Following your North Star

“As the human mind ascends in divine consciousness the gap between subject and object begins to vanish and the oneness of life emerges.” — Sydney Banks

Here’s the kicker. We assume that the better the world out there, the more our lives will be enriched.

And so we run and run to find our elusive nirvana, but it never materialises.

Oh sure, there are some highs along the way — a few personal dreams realised — but we never find that one thing to light up our souls.

In the end we die: spiritually, emotionally and psychologically. (Is it any wonder we’re such a miserable lot?)

Imagine a world though where instead of being told to find ourselves in paid work, we’re told to follow our true calling come hell or high water.

Imagine it.

It’s much harder than you think.

For a start, many of us wouldn’t even know where to begin because we’ve subsumed any attempt to exorcise our true-self ghosts on the altar of busyness. You know, the ‘doing it, doing it, doing it’ methodology that has so come to define us.

Stop.

And focus.

Before you leap from one job to another in pursuit of something with higher purpose, surely the question you need to posit is “Who am I?”. If you don’t, how will you know if option ‘A’ — i.e. paid work — should be jettisoned in favour of doing something that is authentically you?

At this stage, you might look back on your life and recall a few moments of bliss where you did something because you loved it — e.g. singing, dancing, writing or reading poetry — and what will arise is the obvious but slightly dull question, “How can I make a living out of something I love?”. I might ask the equally glib question, “Have you even tried?”. But it’s true. I’ve lost count of the number of people I’ve met who wax lyrical about something that lies buried deep in their soul and when you ask why they’re not pursuing this, even if not in a vocational setting, they’re hard pressed to respond, let alone come up with a cogent answer.

Collected data
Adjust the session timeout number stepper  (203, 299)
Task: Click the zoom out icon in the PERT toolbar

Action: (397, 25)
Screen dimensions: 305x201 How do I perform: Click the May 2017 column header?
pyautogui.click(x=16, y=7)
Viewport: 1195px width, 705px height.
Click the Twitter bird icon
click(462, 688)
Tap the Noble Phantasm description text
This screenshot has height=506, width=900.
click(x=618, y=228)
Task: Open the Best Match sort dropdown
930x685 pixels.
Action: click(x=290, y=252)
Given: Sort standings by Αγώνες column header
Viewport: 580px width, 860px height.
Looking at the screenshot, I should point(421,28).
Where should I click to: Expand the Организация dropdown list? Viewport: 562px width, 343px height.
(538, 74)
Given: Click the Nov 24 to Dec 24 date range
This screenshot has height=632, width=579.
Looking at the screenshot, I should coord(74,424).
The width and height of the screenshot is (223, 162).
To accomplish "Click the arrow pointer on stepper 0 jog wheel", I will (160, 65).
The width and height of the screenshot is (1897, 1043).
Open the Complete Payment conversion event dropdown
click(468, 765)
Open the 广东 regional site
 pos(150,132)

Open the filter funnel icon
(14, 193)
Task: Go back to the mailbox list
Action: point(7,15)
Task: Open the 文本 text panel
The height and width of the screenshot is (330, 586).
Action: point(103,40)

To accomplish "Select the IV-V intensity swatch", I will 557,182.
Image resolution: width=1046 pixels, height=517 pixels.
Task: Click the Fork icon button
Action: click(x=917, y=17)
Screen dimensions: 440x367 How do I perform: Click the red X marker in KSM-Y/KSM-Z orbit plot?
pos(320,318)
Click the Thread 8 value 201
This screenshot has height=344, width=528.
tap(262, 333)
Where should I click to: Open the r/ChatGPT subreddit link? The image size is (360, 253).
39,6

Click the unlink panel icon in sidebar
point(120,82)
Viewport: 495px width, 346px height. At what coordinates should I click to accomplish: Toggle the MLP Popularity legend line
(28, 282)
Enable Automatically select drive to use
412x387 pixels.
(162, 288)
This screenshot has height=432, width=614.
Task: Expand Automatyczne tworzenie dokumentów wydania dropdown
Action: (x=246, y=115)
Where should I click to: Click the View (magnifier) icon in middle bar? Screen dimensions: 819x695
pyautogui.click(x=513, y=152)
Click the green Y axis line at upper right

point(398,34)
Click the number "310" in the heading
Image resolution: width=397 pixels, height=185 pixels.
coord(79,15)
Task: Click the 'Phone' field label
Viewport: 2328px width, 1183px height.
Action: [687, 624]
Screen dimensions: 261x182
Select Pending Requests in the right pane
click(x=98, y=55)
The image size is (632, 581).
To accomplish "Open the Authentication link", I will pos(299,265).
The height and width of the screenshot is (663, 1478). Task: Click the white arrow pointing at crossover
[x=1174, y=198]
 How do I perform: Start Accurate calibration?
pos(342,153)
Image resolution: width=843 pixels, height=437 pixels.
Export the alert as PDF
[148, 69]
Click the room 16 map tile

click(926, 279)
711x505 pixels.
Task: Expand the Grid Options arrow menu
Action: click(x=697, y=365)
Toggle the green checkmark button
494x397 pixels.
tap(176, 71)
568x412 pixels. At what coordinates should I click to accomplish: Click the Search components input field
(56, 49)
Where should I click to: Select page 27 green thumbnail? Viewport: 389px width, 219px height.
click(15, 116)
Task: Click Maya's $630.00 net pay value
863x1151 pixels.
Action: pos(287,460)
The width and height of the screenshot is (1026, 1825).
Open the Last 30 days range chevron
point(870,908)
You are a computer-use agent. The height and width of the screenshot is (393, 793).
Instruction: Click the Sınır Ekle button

- _EXERCISE REQUIREMENTS_: Can you copy the North Star text from "In the end we" up to and including "than you think.", replacing "miserable" with "unhappy"?

- _TASK RESPONSE_:
In the end we die: spiritually, emotionally and psychologically. (Is it any wonder we’re such a unhappy lot?)

Imagine a world though where instead of being told to find ourselves in paid work, we’re told to follow our true calling come hell or high water.

Imagine it.

It’s much harder than you think.